Morpho-climatic controls (Task 2.1)

The project OPT-HE has the objective to increase the production of large hydropower plants by hydrological high performance forecasts which allow optimizing the management of the dams and reducing water loss by spillage inside of a complex catchment.

The project assesses how decadal predictions can be used for middle-term forecasts in the hydro-glaciological context. The aim is to support achieving the goals defined in the Swiss Energy Strategy 2050.

The project HEPS4Power explores the use of extended-range hydrological ensemble predictions systems (HEPS) for improving the operations and revenues of hydropower systems. Monthly to seasonal forecasts will be tested and novel post-processing and verification methods will be developed.

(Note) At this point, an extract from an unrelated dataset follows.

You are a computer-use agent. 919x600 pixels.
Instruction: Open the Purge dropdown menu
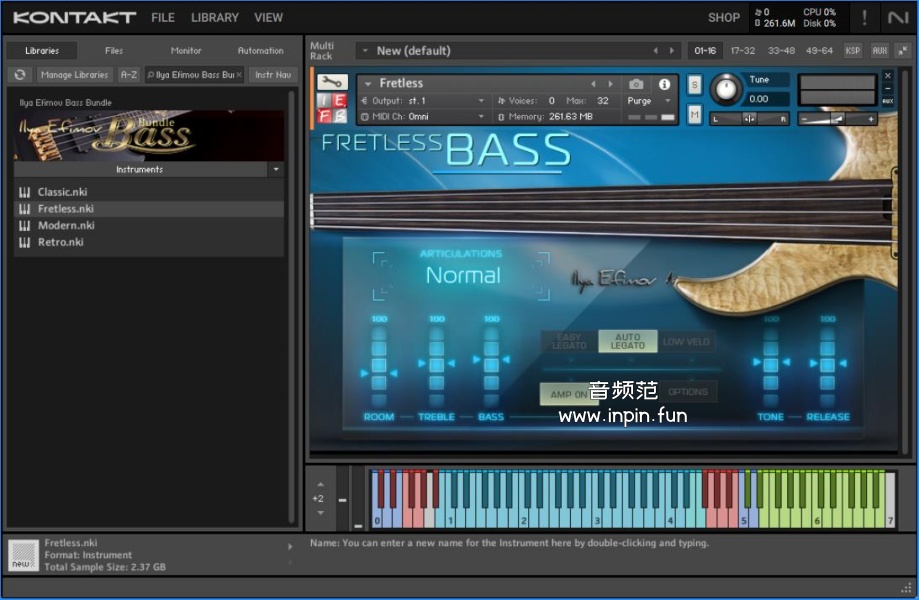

The main objective of this project is to generate very high-resolution climate scenarios for hydropower projection for the mid and end of the 21th century using state of the art global and regional climate models and greenhouse gas scenario ensemble. For that purpose a new stochastic weather generator is being developed with the aim of formulating a high spatial and temporal resolution (e.g. 1 km x 1 km and 5 min) for simulating key climate variables (e.g. precipitation, temperature, cloud cover, etc.) at local scale and over a raster. This will allow better exploring the uncertainties in the projected climate scenarios at basin scale, which result from emission scenarios, natural-stochastic climate variability, and global circulations models.

Previous studies on the impact of climate change on water resources provided clear perspectives for annual and spring/summer water availability for hydropower. However, for the water inflow to hydropower plants during the critical winter period, an in-depth analysis is still missing. This project makes use of the available model simulations, as well as of most recent climate change scenarios to highlight the perspectives for water flow to hydropower plants in late autumn and winter throughout the 21^st century.

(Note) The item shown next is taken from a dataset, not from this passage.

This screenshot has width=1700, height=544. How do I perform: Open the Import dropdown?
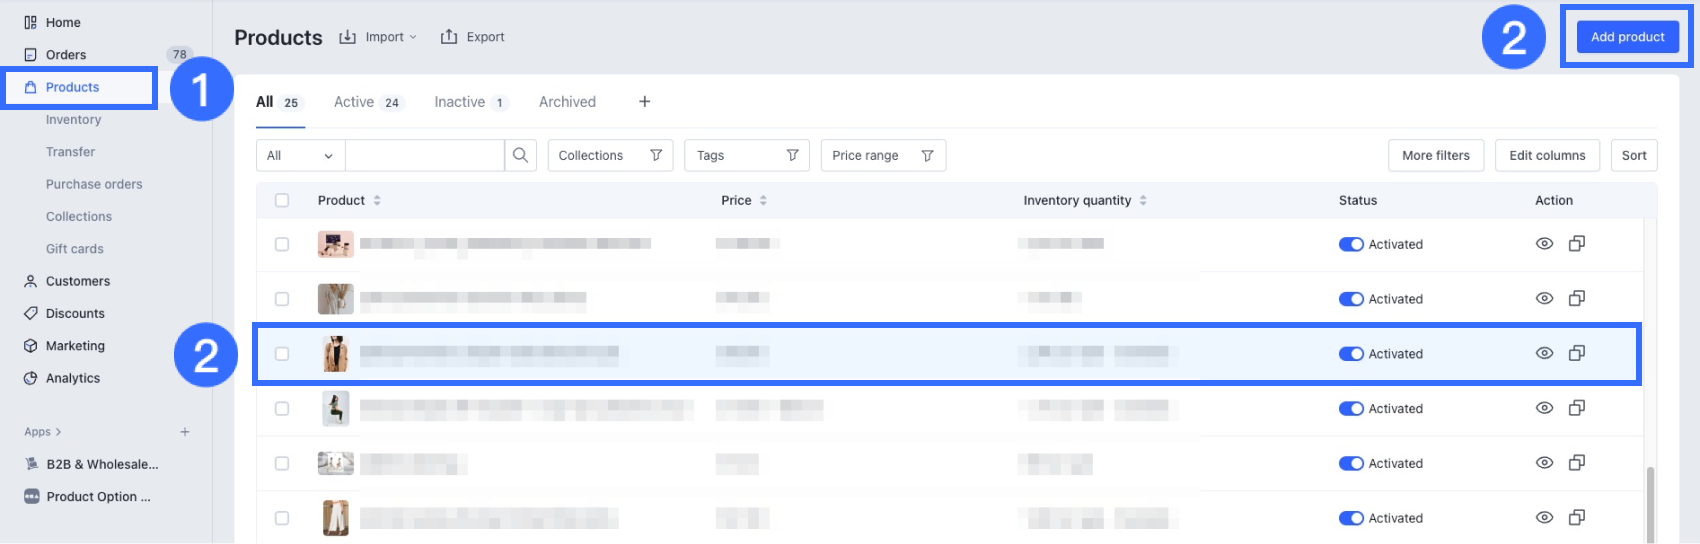(x=378, y=37)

Until recently, direct measurements of ice thickness were limited to a few selected glaciers. Supported by the Swiss Geophysical Commission (SGPK) and Swiss Competence Center on Supply of Electricity (SCCER-SoE) an initiative to improve the knowledge of ice volume distribution in the Swiss Alps was started. An important step towards this goal includes the delineation of the glacier bedrock topography using a new approach of ice flux computation. Additional measurements on not yet surveyed glaciers are needed and previous surveys will be completed.